En troisième lieu, en vertu de l’article L. 533-1 du code général de la fonction publique, les sanctions disciplinaires susceptibles d’être infligées aux fonctionnaires de l’Etat sont réparties en quatre groupes. La sanction de révocation relève du quatrième groupe.
Quand bien même M. C… a fait l’objet d’appréciations favorables de sa hiérarchie sur sa manière de servir, l’administration n’a pas pris, eu égard à la gravité et au nombre de fautes commises par cet agent, alors brigadier de police, une sanction disproportionnée en le révoquant de ses fonctions.
Il résulte de tout ce qui précède que les conclusions à fin d’annulation de l’arrêté du 20 septembre 2024 doivent être rejetées, ainsi que, par voie de conséquence, celles présentées à fin d’injonction.
Sur les frais liés au litige :
Les dispositions de l’article L. 761-1 du code de justice administrative font obstacle à ce que soit mise à la charge de l’Etat, qui n’est pas, dans la présente instance, la partie perdante, la somme que M. C… demande au titre des frais exposés par lui et non compris dans les dépens.
D E C I D E :
Article 1er : La requête de M. C… est rejetée.

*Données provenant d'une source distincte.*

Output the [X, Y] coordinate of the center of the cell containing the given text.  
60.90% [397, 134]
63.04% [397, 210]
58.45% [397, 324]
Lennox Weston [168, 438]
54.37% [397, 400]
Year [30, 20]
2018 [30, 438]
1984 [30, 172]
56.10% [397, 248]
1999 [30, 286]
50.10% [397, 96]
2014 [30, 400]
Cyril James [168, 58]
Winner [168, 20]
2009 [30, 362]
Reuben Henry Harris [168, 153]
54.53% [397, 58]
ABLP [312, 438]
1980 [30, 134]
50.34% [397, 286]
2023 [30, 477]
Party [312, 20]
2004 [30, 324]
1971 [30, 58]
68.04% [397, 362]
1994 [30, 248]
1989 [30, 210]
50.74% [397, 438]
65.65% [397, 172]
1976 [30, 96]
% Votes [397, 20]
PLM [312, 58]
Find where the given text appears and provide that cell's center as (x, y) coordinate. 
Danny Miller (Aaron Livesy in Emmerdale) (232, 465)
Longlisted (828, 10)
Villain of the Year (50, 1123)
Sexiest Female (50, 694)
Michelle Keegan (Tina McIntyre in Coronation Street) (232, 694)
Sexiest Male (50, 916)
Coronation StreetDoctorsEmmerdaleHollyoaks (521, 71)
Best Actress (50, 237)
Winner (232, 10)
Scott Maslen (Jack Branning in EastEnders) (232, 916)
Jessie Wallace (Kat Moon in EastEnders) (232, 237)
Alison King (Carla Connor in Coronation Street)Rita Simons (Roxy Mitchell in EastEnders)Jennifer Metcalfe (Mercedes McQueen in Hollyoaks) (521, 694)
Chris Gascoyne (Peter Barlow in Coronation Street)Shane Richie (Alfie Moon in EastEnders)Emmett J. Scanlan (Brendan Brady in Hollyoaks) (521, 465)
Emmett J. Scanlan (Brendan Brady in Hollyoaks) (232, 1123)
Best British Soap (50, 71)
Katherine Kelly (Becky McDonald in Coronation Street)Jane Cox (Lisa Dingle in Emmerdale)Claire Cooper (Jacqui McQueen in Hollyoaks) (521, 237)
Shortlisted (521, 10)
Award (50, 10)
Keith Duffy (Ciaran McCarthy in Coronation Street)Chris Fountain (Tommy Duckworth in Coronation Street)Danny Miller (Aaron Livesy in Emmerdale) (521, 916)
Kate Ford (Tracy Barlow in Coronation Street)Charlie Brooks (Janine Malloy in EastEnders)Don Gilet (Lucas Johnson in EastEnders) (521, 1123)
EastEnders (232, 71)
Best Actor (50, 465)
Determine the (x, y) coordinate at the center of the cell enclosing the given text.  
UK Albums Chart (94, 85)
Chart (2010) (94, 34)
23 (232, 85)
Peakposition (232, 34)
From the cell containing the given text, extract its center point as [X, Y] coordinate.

Article 2 : Le présent jugement sera notifié à M. A… C… et au ministre de l’intérieur.
Copie en sera adressée, pour information, au préfet de la zone de défense et de sécurité Est.
Délibéré après l’audience publique du 4 décembre 2025 à laquelle siégeaient :
Mme Samson-Dye, présidente,
Mme Ducos de Saint Barthélémy de Gélas, première conseillère,
Mme Philis, conseillère.
Rendu public par mise à disposition au greffe le 22 décembre 2025.
La rapporteure,
L. Philis
La présidente,
A. Samson-Dye
La greffière,
L. Bourger
La République mande et ordonne au ministre de l’intérieur en ce qui le concerne ou à tous commissaires de justice à ce requis en ce qui concerne les voies de droit commun, contre les parties privées, de pourvoir à l’exécution de la présente décision.